▶ **EXERCISE TASK**
Reproduce the rows below, swapping every occurrence of "Image resolution" for "Image dimensions" and leaving all other text unchanged.

[START OF GIVEN RECORDS]

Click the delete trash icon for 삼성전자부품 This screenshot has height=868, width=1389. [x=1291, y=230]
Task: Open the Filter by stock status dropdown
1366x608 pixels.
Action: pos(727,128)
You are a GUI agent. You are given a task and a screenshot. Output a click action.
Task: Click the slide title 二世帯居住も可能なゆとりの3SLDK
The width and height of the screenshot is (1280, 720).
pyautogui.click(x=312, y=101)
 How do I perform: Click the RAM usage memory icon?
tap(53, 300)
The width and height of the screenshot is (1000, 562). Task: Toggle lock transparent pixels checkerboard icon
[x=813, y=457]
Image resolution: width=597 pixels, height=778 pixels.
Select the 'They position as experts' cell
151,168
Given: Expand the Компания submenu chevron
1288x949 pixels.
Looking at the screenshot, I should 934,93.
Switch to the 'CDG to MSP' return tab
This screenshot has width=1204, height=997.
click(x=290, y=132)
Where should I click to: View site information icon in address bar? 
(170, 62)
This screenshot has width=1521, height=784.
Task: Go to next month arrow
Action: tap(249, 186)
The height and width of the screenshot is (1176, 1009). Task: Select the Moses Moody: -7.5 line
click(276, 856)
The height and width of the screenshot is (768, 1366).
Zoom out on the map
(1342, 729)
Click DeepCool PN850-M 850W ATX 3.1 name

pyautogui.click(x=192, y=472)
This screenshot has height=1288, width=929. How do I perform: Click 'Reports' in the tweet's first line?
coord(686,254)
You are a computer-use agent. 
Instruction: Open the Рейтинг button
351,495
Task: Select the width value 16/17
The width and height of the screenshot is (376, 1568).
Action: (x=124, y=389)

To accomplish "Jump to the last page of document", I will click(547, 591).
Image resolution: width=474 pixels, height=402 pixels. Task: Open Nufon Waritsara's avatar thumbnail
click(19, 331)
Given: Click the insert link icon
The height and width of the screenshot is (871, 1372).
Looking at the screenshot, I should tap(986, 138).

[END OF GIVEN RECORDS]

▶ **IN RESPONSE**
Click the delete trash icon for 삼성전자부품 This screenshot has height=868, width=1389. [x=1291, y=230]
Task: Open the Filter by stock status dropdown
1366x608 pixels.
Action: pos(727,128)
You are a GUI agent. You are given a task and a screenshot. Output a click action.
Task: Click the slide title 二世帯居住も可能なゆとりの3SLDK
The width and height of the screenshot is (1280, 720).
pyautogui.click(x=312, y=101)
 How do I perform: Click the RAM usage memory icon?
tap(53, 300)
The width and height of the screenshot is (1000, 562). Task: Toggle lock transparent pixels checkerboard icon
[x=813, y=457]
Image dimensions: width=597 pixels, height=778 pixels.
Select the 'They position as experts' cell
151,168
Given: Expand the Компания submenu chevron
1288x949 pixels.
Looking at the screenshot, I should 934,93.
Switch to the 'CDG to MSP' return tab
This screenshot has width=1204, height=997.
click(x=290, y=132)
Where should I click to: View site information icon in address bar? 
(170, 62)
This screenshot has width=1521, height=784.
Task: Go to next month arrow
Action: tap(249, 186)
The height and width of the screenshot is (1176, 1009). Task: Select the Moses Moody: -7.5 line
click(276, 856)
The height and width of the screenshot is (768, 1366).
Zoom out on the map
(1342, 729)
Click DeepCool PN850-M 850W ATX 3.1 name

pyautogui.click(x=192, y=472)
This screenshot has height=1288, width=929. How do I perform: Click 'Reports' in the tweet's first line?
coord(686,254)
You are a computer-use agent. 
Instruction: Open the Рейтинг button
351,495
Task: Select the width value 16/17
The width and height of the screenshot is (376, 1568).
Action: (x=124, y=389)

To accomplish "Jump to the last page of document", I will click(547, 591).
Image dimensions: width=474 pixels, height=402 pixels. Task: Open Nufon Waritsara's avatar thumbnail
click(19, 331)
Given: Click the insert link icon
The height and width of the screenshot is (871, 1372).
Looking at the screenshot, I should tap(986, 138).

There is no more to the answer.